Intorno alle 18 ora locale, gli anarchici iniziano a tirare molotov, pietre e oggetti di altro tipo contro le schiere di polizia e segnano l’avvento dei “black bloc”. Gli agenti rispondono a colpi di razzi e lacrimogeni e la guerriglia si diffonde presto nelle strade e nei quartieri. Un centro commerciale viene assaltato dai manifestanti e incendiato insieme a una decina di altri edifici. Vetrine spaccate, decine di feriti, 3 tra le forze di polizia e più di 37 tra i dissidenti. La situazione sembra più drammatica del solito.

Era già da 3 giorni che la Grecia scioperava contro i tagli delle norme anticrisi. Il governo  Papademos aveva visto numerose defezioni di parlamentari, ma adesso può godere di un’ampia maggioranza sostenuta sia dai socialisti che dai conservatori di Nuova democrazia. Non è stato quindi un problema trovare il numero per approvare il pacchetto austerity anche perché la situazione della Grecia è ormai troppo a rischio per discuterne oltre: le misure, dettate dall’Unione europea (Ue) e dal Fondo monetario internazionale (Fmi), prevedono infatti un secondo piano di salvataggio da 130 miliardi di euro. Questo include una radicale riforma del lavoro, con una diminuzione di oltre il 20% del salario minimo garantito e un taglio nelle pensioni; un’economia al ribasso tra spese di Difesa, Sanità e autonomie locali; e vendita di quote pubbliche in petrolio, gas, acqua e lotteria.

DATI ESTRATTI ::
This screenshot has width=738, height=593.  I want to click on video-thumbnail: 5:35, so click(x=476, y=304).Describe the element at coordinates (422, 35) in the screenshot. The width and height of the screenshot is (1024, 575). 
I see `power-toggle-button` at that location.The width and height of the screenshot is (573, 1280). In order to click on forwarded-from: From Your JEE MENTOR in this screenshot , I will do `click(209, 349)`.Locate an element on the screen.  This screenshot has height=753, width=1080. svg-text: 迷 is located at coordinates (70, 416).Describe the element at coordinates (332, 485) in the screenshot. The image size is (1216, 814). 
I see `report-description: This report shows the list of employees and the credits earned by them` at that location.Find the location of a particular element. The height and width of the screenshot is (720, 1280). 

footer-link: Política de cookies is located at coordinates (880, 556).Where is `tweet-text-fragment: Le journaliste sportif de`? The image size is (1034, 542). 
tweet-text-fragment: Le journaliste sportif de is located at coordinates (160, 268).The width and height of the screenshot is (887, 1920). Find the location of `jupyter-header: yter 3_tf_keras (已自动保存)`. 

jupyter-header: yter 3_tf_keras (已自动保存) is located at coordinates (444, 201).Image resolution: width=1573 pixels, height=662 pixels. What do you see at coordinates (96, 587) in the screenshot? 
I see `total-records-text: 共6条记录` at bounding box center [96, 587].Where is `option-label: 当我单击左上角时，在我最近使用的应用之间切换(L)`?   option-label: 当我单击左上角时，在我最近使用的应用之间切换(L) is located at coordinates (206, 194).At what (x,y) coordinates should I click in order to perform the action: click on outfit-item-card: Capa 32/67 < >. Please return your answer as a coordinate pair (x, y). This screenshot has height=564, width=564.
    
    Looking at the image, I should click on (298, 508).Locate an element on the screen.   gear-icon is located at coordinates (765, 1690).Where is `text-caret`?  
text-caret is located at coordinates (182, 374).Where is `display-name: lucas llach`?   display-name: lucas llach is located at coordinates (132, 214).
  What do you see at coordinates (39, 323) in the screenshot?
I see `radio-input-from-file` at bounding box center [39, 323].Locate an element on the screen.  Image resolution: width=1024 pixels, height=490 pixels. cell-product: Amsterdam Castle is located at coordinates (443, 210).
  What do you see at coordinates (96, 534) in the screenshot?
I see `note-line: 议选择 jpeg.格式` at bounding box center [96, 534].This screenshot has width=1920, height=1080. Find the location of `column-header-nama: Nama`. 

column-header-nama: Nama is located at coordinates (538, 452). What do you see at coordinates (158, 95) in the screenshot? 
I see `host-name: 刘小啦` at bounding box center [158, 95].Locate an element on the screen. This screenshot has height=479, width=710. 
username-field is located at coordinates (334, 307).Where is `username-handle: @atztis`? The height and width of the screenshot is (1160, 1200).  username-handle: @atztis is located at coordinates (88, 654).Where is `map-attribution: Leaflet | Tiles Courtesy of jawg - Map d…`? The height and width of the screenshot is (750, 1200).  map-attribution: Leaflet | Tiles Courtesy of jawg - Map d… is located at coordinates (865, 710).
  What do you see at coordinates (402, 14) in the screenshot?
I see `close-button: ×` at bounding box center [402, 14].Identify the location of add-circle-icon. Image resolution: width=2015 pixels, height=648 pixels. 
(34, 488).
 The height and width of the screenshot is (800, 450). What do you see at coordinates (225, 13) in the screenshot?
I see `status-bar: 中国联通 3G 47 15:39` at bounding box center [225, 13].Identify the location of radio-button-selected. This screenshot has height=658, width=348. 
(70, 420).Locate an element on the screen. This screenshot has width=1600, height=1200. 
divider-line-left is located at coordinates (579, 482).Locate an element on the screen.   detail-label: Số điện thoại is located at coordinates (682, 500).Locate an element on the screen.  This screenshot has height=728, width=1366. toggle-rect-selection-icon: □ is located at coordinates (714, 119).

ESERCIZI E ATTIVITÀ ::
1. Riscrivete il passo del brano sulla crisi greca da "Era già da 3" a "acqua e lotteria.", sostituendo "pensioni" con "indennità".
2. Elencate i settori in cui, secondo il brano sulla crisi greca, il pacchetto di misure prevede la vendita di quote pubbliche.
Per svolgere le attività basatevi soltanto sul brano.

SOLUZIONI DEGLI ESERCIZI ::
1.
Era già da 3 giorni che la Grecia scioperava contro i tagli delle norme anticrisi. Il governo  Papademos aveva visto numerose defezioni di parlamentari, ma adesso può godere di un’ampia maggioranza sostenuta sia dai socialisti che dai conservatori di Nuova democrazia. Non è stato quindi un problema trovare il numero per approvare il pacchetto austerity anche perché la situazione della Grecia è ormai troppo a rischio per discuterne oltre: le misure, dettate dall’Unione europea (Ue) e dal Fondo monetario internazionale (Fmi), prevedono infatti un secondo piano di salvataggio da 130 miliardi di euro. Questo include una radicale riforma del lavoro, con una diminuzione di oltre il 20% del salario minimo garantito e un taglio nelle indennità; un’economia al ribasso tra spese di Difesa, Sanità e autonomie locali; e vendita di quote pubbliche in petrolio, gas, acqua e lotteria.

2. Petrolio, gas, acqua e lotteria.